Sqoop-Importing Data into Hive

Importing Data into Hive:

Until now we have used Import tool for importing data into HDFS. Similarly, if we have hive metastore associated with HDFS cluster, then we can import data into hive by creating table in hive. We can use ‘—hive-import’ for importing data into hive.

If the hive table already exists we can use’—hive-overwrite’ option for overwriting the table in hive. After importing the data into HDFS, we can use ’CREATE TABLE’ statement in hive by defining the columns in hive types and then load the data into hive directory.

Hive will generate errors if we have hive default row delimiters like ‘\n’,’\r’,’\01’ in database rows.

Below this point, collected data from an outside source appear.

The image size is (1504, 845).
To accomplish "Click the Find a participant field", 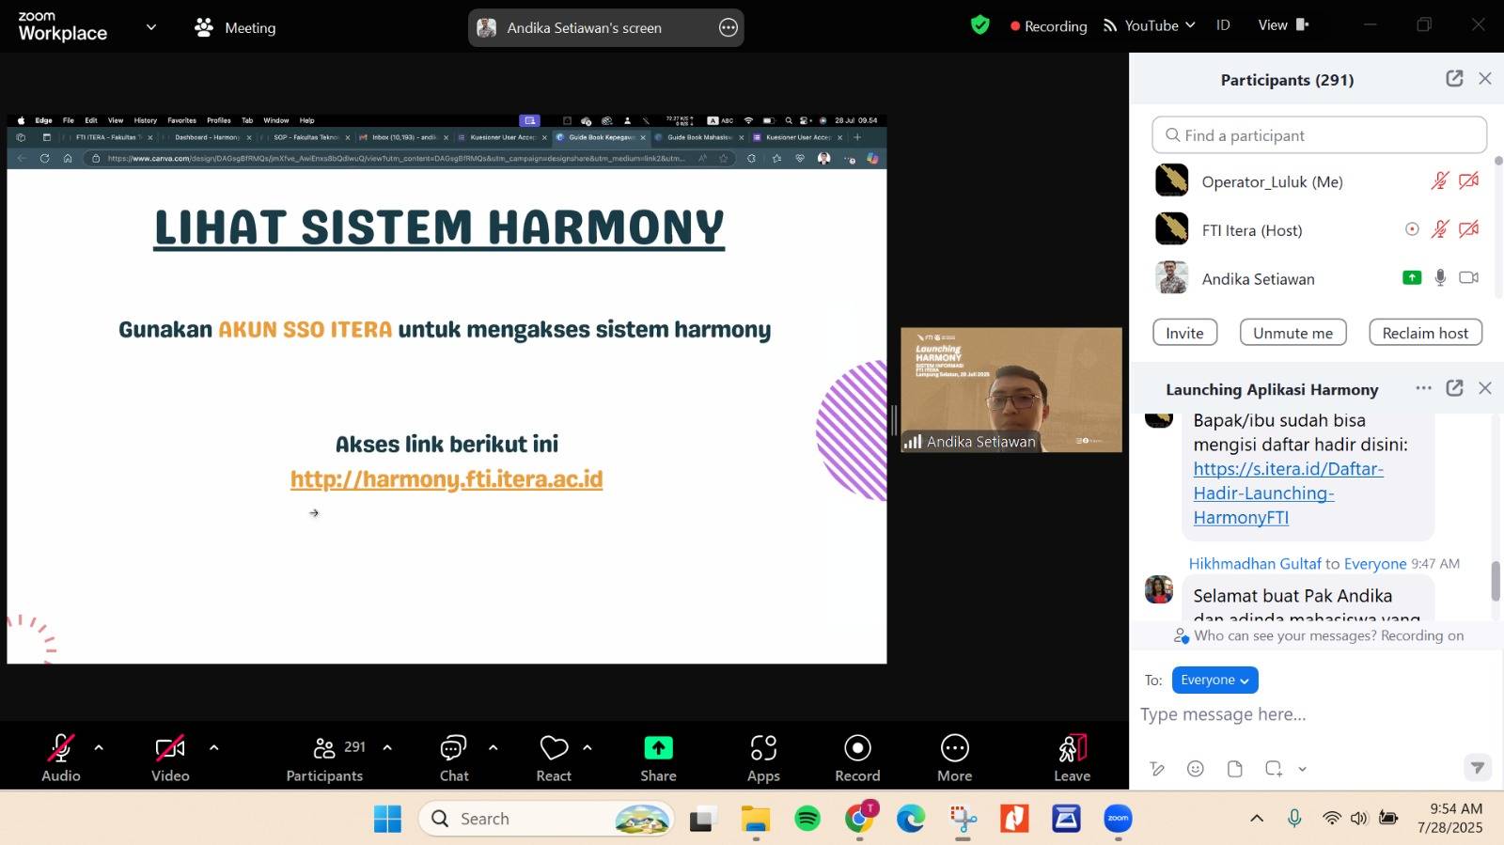I will [1319, 135].
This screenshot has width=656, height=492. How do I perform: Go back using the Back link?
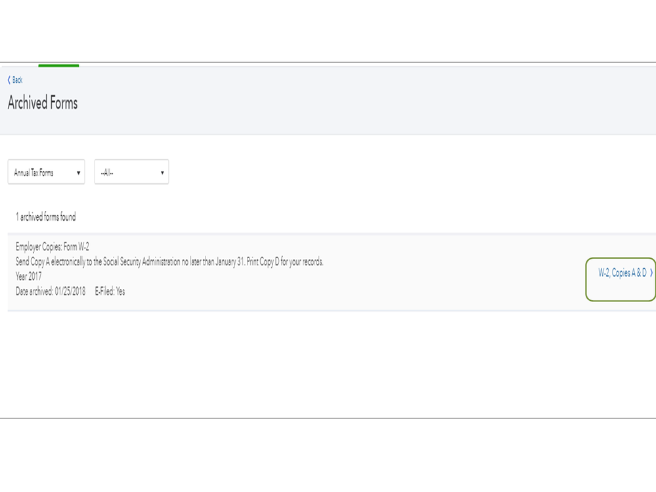click(x=15, y=80)
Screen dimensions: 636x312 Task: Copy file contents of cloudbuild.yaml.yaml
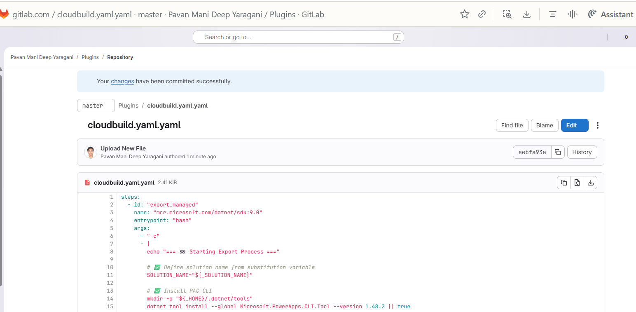tap(564, 183)
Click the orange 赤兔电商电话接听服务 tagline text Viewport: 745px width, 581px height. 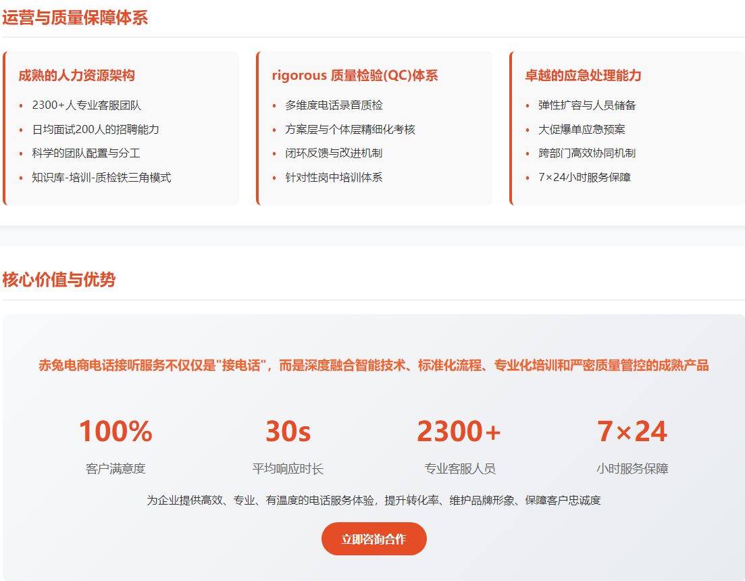[x=374, y=366]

Then we have to use –hive-drop-import-delims option to drop those characters while importing.

Alternatively we can use –hive-delims-replacement option to replace those characters with a user-defined string on import. We can also use hive partitions in importing by using –hive-partition-key and –hive-partition-value arguments.

Importing the data to Hive:

hdadmin@ubuntu:~/sqoop-1.4.5-cdh5.3.2$ bin/sqoop import -connect jdbc:mysql://localhost:3306/mysql -username root -password **** --table employee  --hive-import -m 1



hdadmin@ubuntu:~$ hdfs dfs -cat /user/hive/warehouse/employee/part-m-00000

1#sai

2#kishore

3#chandu

4#gopal

5#nanda

With the help of ‘—hive-import’ argument, the data will be loaded directly from source database into hive.